Paziente e medico in ospedale

Si aggrava la posizione di un otorinolaringoiatra dell’ospedale San Martino di Belluno. I fatti risalgono all’inizio della pandemia da Coronavirus in Italia, quando ancora la situazione non era critica. Di lì a poco lo sarebbe diventata, proprio per casi come quella del medico in questione. Dopo un viaggio all’estero e nonostante l’insorgenza di sintomi decisi, il dottore ha continuato ad andare in ospedale; così, ha contribuito al formarsi di un focolaio di Covid-19 a Belluno.
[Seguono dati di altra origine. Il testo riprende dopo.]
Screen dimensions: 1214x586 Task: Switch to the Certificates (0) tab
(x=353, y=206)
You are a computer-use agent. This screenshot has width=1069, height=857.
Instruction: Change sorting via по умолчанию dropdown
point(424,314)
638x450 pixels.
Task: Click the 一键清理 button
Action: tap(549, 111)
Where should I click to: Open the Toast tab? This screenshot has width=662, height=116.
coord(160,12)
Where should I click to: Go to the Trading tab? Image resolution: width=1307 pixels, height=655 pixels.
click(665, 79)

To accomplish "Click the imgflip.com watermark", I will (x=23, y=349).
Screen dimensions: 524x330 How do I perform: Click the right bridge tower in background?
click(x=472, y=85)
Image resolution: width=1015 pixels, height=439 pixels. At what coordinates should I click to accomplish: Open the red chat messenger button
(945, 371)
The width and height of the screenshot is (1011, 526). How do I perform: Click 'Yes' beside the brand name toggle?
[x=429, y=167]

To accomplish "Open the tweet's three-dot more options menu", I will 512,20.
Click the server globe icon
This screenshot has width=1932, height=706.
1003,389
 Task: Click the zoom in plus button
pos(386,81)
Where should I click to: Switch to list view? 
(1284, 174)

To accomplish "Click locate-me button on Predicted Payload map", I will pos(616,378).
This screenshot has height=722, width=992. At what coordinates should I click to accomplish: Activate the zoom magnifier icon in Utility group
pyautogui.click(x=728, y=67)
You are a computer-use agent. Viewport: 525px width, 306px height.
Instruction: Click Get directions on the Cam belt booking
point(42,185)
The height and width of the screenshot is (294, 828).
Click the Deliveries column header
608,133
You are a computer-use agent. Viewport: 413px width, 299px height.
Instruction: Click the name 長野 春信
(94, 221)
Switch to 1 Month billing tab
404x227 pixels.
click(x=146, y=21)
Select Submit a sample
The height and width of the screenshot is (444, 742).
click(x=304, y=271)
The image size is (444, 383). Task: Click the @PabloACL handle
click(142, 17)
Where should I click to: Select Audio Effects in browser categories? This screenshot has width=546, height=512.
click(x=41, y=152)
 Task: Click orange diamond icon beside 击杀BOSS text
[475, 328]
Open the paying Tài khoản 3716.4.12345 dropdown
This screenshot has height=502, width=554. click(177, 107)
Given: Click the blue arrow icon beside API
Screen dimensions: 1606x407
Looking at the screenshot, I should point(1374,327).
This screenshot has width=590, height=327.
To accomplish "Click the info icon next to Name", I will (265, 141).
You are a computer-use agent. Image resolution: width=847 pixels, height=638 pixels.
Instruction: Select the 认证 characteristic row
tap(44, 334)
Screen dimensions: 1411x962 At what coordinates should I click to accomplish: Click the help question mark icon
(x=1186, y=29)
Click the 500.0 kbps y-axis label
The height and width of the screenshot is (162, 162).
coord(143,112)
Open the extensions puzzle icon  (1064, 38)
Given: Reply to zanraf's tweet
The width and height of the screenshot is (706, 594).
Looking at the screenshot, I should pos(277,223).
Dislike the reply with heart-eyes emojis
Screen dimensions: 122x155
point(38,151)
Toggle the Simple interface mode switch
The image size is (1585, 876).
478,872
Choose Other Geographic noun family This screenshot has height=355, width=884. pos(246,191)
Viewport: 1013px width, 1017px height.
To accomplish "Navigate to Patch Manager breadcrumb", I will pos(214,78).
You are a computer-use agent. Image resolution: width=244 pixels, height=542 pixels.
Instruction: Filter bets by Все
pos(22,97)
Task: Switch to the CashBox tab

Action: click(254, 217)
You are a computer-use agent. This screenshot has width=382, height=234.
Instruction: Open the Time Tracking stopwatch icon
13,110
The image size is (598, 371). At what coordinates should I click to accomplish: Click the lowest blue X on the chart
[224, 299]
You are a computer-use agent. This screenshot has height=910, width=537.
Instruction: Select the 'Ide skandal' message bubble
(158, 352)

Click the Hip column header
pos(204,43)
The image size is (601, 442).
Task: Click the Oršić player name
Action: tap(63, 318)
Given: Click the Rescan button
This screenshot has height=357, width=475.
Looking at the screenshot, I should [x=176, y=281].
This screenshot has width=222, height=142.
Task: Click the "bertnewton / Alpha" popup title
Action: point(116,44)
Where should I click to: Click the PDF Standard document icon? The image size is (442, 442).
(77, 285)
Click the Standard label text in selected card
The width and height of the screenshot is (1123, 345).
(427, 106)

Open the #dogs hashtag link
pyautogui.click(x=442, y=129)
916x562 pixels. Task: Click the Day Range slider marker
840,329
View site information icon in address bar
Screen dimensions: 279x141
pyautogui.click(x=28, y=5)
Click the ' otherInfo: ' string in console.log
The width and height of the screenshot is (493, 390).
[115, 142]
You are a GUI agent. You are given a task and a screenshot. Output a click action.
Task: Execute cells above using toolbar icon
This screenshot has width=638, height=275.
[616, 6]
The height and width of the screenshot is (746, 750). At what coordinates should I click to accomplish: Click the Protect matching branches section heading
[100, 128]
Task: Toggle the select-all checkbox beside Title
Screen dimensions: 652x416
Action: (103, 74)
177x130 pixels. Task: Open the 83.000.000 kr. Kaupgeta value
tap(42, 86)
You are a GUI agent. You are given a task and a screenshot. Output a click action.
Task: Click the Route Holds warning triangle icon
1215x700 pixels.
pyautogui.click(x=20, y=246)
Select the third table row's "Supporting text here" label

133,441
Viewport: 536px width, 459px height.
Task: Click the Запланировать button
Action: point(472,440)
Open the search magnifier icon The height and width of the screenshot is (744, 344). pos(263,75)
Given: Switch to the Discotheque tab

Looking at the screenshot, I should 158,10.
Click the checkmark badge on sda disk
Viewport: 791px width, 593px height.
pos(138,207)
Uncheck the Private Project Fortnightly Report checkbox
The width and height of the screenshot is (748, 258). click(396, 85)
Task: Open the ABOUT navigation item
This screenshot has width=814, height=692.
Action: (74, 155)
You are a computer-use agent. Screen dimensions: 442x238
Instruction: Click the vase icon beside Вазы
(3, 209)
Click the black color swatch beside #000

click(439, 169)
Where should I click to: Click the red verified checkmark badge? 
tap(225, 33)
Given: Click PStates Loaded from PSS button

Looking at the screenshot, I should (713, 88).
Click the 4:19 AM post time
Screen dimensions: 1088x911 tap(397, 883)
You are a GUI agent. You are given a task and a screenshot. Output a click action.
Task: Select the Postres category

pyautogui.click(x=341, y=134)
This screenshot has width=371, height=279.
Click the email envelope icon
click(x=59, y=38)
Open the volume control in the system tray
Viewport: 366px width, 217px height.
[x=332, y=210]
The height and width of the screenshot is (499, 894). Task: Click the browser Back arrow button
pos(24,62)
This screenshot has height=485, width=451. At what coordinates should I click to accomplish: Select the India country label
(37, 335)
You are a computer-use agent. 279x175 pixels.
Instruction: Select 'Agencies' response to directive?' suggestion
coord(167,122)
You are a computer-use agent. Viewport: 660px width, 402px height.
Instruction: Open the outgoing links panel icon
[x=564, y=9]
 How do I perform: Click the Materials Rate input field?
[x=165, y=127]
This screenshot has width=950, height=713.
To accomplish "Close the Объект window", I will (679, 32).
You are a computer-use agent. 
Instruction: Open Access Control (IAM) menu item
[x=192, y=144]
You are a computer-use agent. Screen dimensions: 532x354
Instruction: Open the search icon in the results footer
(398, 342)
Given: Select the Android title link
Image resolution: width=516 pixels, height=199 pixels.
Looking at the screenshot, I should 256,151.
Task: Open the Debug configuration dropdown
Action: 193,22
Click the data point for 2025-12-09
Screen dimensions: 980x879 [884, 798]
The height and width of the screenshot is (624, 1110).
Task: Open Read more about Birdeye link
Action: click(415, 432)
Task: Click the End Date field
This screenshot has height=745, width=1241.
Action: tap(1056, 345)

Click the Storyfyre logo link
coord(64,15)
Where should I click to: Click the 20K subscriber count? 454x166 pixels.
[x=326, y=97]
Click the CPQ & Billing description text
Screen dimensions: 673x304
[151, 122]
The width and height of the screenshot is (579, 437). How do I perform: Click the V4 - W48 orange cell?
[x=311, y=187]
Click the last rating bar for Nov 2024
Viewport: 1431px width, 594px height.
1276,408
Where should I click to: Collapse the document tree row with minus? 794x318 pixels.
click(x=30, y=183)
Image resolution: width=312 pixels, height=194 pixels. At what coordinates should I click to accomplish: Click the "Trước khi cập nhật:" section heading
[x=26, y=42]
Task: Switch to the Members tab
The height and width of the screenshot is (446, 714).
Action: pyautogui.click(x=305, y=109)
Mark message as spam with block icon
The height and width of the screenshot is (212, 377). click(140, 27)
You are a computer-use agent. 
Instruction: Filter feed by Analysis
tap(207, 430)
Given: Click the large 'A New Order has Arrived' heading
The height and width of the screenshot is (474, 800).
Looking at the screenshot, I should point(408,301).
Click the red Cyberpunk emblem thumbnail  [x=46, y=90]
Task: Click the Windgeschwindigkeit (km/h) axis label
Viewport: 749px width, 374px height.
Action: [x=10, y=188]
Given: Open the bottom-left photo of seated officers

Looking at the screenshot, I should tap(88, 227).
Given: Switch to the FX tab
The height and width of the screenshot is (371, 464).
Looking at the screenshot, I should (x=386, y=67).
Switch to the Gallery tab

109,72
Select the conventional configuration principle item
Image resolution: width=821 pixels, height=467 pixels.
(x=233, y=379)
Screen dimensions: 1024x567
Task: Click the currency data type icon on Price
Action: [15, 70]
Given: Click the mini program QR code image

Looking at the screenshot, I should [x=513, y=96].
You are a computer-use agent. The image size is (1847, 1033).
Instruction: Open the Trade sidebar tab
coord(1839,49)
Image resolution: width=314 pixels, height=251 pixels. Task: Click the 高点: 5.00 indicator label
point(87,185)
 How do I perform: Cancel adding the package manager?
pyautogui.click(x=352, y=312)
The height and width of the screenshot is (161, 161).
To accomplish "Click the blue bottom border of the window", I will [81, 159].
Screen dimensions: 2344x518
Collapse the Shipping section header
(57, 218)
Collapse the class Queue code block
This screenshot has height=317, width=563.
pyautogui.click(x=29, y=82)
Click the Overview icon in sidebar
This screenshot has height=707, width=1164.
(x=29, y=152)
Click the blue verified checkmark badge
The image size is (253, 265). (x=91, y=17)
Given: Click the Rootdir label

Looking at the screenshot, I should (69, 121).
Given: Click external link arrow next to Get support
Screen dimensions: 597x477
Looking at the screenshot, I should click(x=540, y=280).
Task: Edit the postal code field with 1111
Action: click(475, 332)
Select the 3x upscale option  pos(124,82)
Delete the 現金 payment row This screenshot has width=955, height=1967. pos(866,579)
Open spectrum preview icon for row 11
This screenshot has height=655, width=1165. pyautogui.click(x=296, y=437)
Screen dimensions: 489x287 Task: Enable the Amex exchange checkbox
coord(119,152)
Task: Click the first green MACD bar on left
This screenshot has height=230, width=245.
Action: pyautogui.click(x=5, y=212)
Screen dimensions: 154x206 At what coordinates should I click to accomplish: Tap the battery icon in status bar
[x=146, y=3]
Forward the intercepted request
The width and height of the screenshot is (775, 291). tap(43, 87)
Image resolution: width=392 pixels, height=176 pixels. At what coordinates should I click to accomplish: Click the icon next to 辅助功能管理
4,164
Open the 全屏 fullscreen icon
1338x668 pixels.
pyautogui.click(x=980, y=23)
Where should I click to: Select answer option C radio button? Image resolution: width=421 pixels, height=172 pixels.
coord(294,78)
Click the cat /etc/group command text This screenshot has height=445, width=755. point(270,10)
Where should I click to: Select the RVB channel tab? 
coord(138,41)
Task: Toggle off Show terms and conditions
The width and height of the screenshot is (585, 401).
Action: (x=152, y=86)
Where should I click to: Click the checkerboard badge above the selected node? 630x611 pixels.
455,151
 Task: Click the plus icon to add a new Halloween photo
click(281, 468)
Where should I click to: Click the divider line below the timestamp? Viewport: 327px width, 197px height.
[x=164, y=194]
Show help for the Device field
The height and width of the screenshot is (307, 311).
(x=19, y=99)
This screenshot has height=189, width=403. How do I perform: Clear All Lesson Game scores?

Belluno, medico positivo dopo un viaggio in Thailandia

Secondo la ricostruzione fatta dalla Procura, il primario di Otorinolaringoiatria Roberto Bianchini avrebbe contratto il virus all’estero.

Tra il 14 e il 24 febbraio il medico si trovava in vacanza in Thailandia, stato del sud-est asiatico dove erano già stati riscontrati casi di Coronavirus. L’accusa mossa è quella di non essersi messo in isolamento domiciliare fiduciario, ma anzi di aver continuato ad andare al lavoro.

Da un primo tampone effettuato al Dipartimento di prevenzione, il dottor Bianchini era risultato negativo al Coronavirus. Tuttavia, le cose sarebbero iniziate ad andare peggio a partire dal 3 marzo.

Primario in ospedale per giorni con sintomi Covid

Come riportano le fonti, il caso si è ingigantito per quanto successo a seguito del primo tampone negativo.

A partire dal 3 marzo, infatti, il medico avrebbe iniziato a sviluppare sintomi ben più gravi; nonostante questo sarebbe andato in ospedale per altri 6 giorni. Il reparto di Bianchini – otorinolaringoiatria – tra l’altro è uno di quelli che più ha a che fare con bocca, naso, gola e in generale le vie aree. Una tempesta perfetta che avrebbe portato almeno a 4 contagi diretti e avrebbe scatenato un focolaio nel nosocomio di Belluno.

Coronavirus, medico al lavoro con i sintomi contagia i pazienti

Accusato di epidemia colposa: indagati altri 4 medici

Proprio il fatto di essere andato in ospedale dal 3 marzo in poi, quando l’Italia ormai faceva già i conti con l’escalation che avrebbe portato, a breve, al lockdown, costa ora a Roberto Bianchini un indagine per epidemia colposa aggravata.

Il primario però, riportano le fonti, non è il solo operatore sanitario coinvolto nella vicenda di Belluno. Ci sono infatti altri 4 medici indagati per falso e favoreggiamento: tra loro il presidente dell’Ufficio procedimenti disciplinari dell’Usl1 Dolomiti e 3 altri impiegati dell’Ufficio.

Loro, per la Procura, avrebbero modificato e archiviato il fascicolo sul procedimento disciplinare, facendo al contempo sparire il verbale della seduta in cui venivano ricostruiti i fatti.